Novembro: Mês da adoção


Nos EUA, o mês de novembro é o mês nacional da adoção. Por cá ainda não criamos um mês, e por isso tenho tentado celebrar, de uma forma ou de outra, durante o mês de novembro.
A adoção não é mais do que amar os nossos filhos incondicionalmente, independentemente da forma ou da idade com que chegaram até nós, e daquilo que tenham vivido anteriormente. Muitas vezes isso significa receber um/a estranho/a em nossa casa e abrir o coração à possibilidade do amor enquanto esse estranho/a se transforma no nosso filho. Para a maioria das pessoas, esse amor não nasce instantaneamente, desde o momento em que vemos o nosso/a filho/a, ou vemos uma foto. O amor é uma construção, e essa construção faz-se com um filho que adotamos da mesma forma de que se faz com um filho que nos chegou por via biológica. O amor constrói-se e vai-se moldando à personalidade de cada um. E essa construção é um processo absolutamente maravilhoso!

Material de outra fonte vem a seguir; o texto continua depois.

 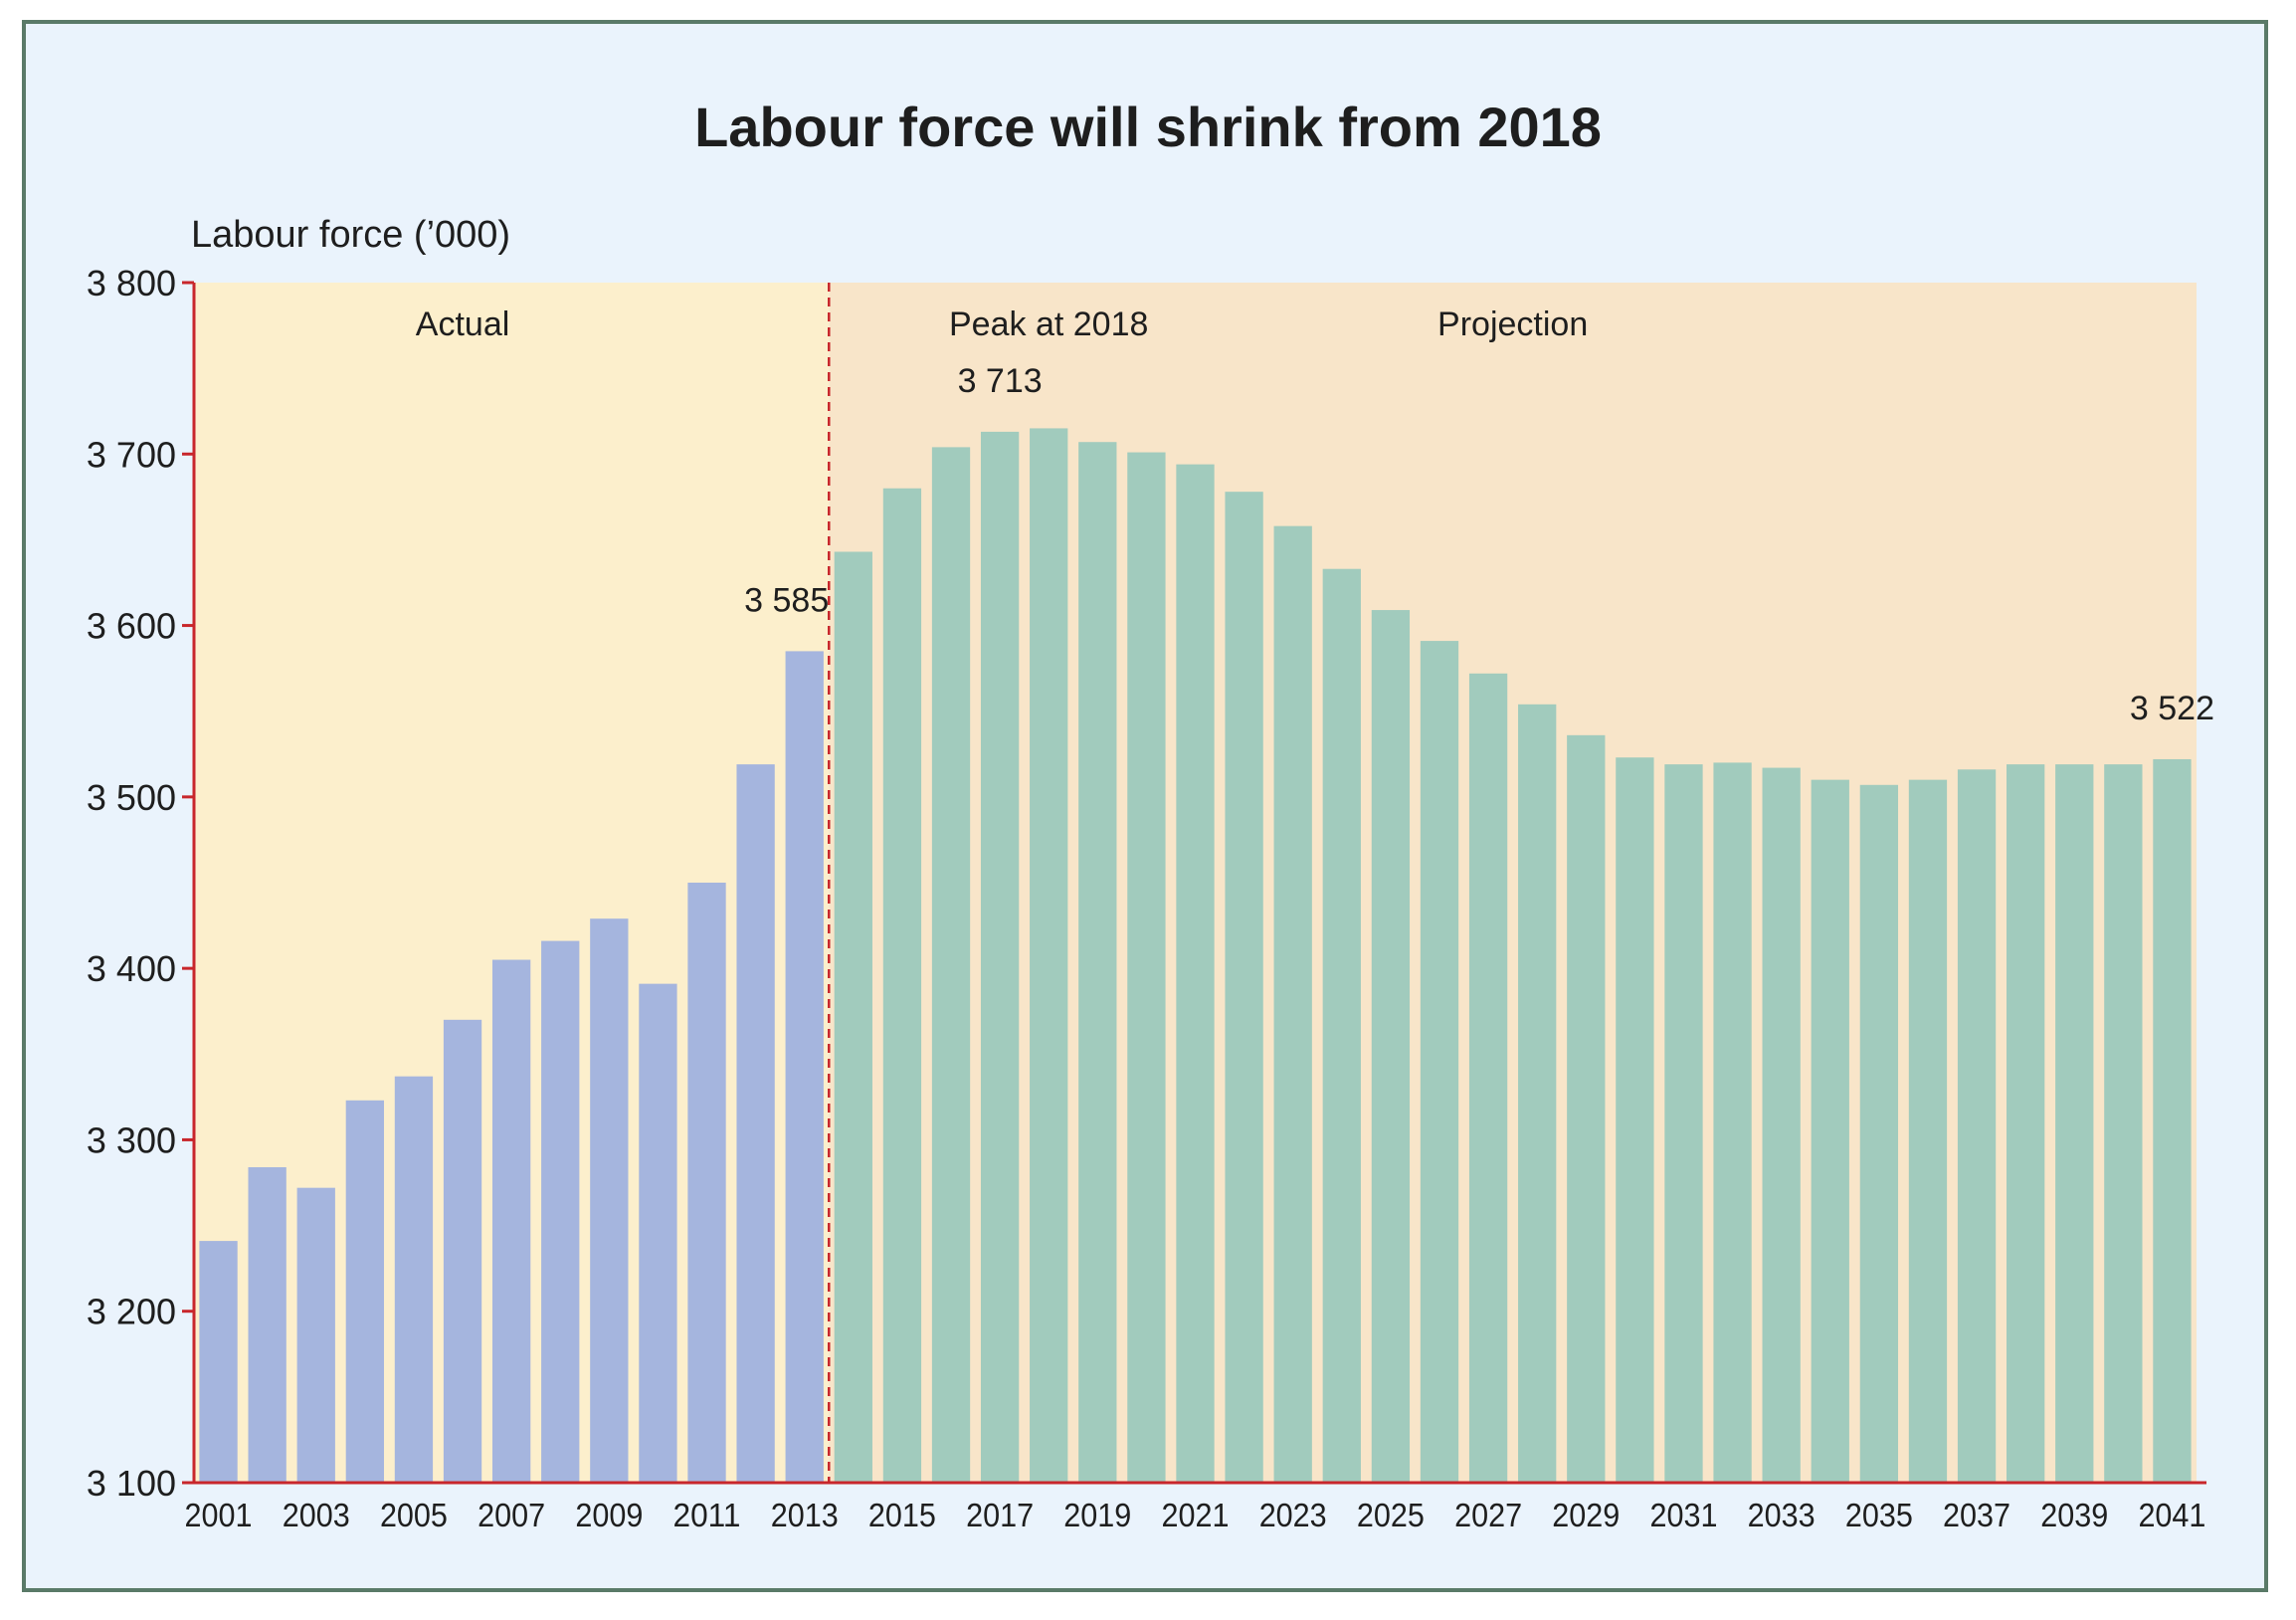 I want to click on bar-2032, so click(x=1733, y=1122).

Curiosamente, a maioria das pessoas estranha, ou não percebe, que isso seja possível com um filho que não nasce de dentro de nós, embora admita de imediato que isso aconteça com um nascimento.
Mas a verdade é que ninguém estranha que um pai possa amar os filhos da mesma forma que a mãe, mesmo sem os ter carregado dentro de si.

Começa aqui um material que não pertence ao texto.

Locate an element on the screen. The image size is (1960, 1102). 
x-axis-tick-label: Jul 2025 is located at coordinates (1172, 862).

Lembro-me de uma amiga me ter dito que queria um filho que fosse mesmo seu. Eu não lhe disse na altura, mas devia ter dito, que a nossa filha é mesmo nossa, tão nossa quanto a outra, tão nossa quanto possível. Que essa pertença nos faz ficar felizes com a sua felicidade, e tristes e preocupados com a sua tristeza, que nos faz saltar com o seu choro, que nos enche de orgulho em cada conquista, que nos faz acordar a meio da noite e mandar embora os sonhos maus, e achar que ela é a miúda de 5 anos mais fantástica que existe (mas é mesmo!). Há mais nosso que isto? A diferença é que quando um filho vem pela via biológica ninguém questiona o amor. Mas, para a maioria das pessoas que adotam, os filhos são todos verdadeiros, e o amor é tão diferente quanto é o amor por duas pessoas diferentes. E tal como não é óbvio que todos possam amar os seus filhos de forma incondicional, também não é verdade de que exista um limite biológico para esse amor, ou de que ele dependa da biologia, pelo menos para algumas pessoas.

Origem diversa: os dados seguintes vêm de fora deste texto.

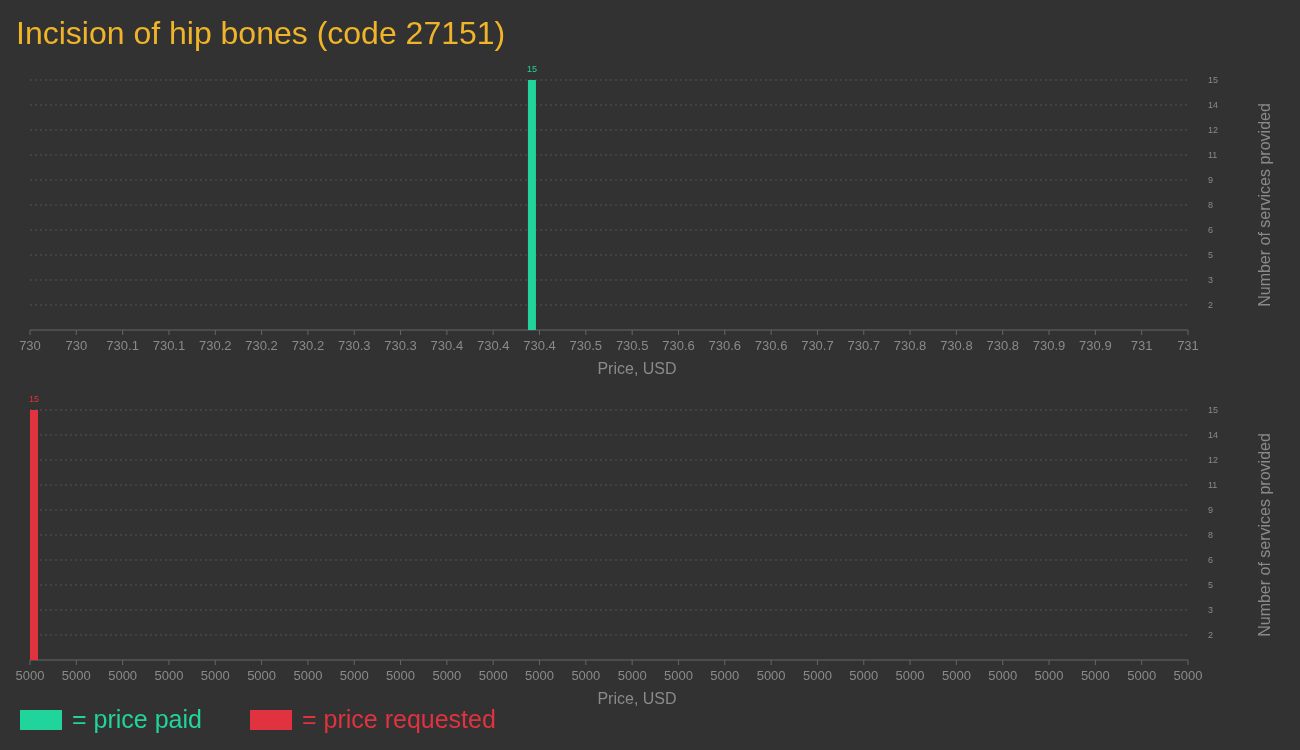 This screenshot has width=1300, height=750. Describe the element at coordinates (399, 719) in the screenshot. I see `legend-label: = price requested` at that location.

E por isso, por este amor que pude construir, apetece-me celebrar todos os dias a chegada da nossa filha e a forma como ela entrou na nossa vida. Celebrem connosco durante este mês e com todas as maravilhosas famílias construídas pela adoção. São muitas, e eu tenho tido a sorte de me ir cruzando com elas aqui e ali ao longo destes anos.